We chatted with our SVP of Science about the importance of scientific validity when it comes to workforce assessments.
In the quest for the right assessment for candidate selection — hiring, onboarding, and/or development — finding a solution that provides meaningful and accurate results is more difficult than it seems. While we assume many assessment companies have made great efforts to ensure their assessments follow general psychometric guidelines, it is an area where many companies provide the least amount of evidence. Validity is arguably the easiest way to provide this evidence. While there are different ways to determine and present validity, the most important component has to do with the degree in which an assessment can be directly related to business impact through peoples’ performance.
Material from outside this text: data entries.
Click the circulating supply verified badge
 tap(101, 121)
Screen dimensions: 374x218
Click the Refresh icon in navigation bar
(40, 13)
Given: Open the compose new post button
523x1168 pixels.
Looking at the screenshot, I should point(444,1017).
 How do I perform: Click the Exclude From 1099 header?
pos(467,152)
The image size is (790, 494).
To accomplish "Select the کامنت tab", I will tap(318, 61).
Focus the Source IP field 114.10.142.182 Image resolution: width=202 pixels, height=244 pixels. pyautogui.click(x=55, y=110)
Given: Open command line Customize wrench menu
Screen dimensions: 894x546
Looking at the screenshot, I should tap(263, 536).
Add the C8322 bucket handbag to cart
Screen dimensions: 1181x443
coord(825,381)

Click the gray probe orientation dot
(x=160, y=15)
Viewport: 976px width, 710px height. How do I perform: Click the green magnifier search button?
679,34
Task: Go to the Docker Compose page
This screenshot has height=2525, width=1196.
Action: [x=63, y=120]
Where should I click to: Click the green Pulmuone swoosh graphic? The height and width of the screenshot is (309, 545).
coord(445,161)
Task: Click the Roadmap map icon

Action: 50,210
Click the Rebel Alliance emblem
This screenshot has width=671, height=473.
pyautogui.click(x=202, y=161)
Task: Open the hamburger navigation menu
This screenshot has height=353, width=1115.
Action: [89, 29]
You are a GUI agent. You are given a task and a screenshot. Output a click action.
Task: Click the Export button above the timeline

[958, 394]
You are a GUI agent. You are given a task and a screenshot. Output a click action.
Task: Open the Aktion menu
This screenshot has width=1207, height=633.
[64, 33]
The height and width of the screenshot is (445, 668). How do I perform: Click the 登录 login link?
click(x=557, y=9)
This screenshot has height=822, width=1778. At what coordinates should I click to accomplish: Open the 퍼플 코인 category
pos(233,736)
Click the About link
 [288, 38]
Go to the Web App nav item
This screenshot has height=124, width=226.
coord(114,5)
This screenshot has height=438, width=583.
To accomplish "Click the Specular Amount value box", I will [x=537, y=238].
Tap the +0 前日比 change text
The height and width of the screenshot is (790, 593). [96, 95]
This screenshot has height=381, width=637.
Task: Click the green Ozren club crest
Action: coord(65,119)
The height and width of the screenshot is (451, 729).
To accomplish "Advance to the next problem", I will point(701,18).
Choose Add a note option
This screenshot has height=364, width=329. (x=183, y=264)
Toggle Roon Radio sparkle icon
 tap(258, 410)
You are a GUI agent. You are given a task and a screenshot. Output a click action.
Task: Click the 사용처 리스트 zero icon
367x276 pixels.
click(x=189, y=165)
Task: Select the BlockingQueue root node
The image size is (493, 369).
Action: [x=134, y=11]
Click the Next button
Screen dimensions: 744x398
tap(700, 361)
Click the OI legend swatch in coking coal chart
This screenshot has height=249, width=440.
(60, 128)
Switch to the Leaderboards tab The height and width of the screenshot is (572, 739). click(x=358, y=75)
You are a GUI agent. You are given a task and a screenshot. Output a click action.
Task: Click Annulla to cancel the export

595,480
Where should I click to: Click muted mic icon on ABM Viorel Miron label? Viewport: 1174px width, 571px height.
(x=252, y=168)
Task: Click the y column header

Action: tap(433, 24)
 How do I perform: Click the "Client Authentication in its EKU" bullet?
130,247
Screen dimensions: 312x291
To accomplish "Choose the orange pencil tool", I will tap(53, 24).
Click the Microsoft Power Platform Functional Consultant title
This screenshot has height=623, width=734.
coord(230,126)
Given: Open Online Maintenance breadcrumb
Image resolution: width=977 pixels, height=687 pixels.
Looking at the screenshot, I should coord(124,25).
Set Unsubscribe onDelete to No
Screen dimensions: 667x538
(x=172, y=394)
Whether you’re a client of an assessment provider, working with a consultant, or still in the market, understanding the science behind a workforce assessment system can have a dramatic impact on the success of your company.
I recently sat down with my colleague, Greg Barnett, Ph.D., I/O psychologist, and SVP of Science at The Predictive Index (PI) to talk about the importance of scientific validity when it comes to workforce assessments.
Greg Barnett has spent 20 years wearing many hats across the workforce assessment and talent world. At PI, he’s responsible for overseeing the strategic direction of our science, the quality and design of our current and future assessments, and developing best practices that provide maximum impact for our consultants and clients. Before PI, Greg was a Senior Managing Consultant at IBM, the Director of Product Development at Hogan Assessment Systems, and the Director of Operations and Product Strategy at Kenexa (now part of IBM).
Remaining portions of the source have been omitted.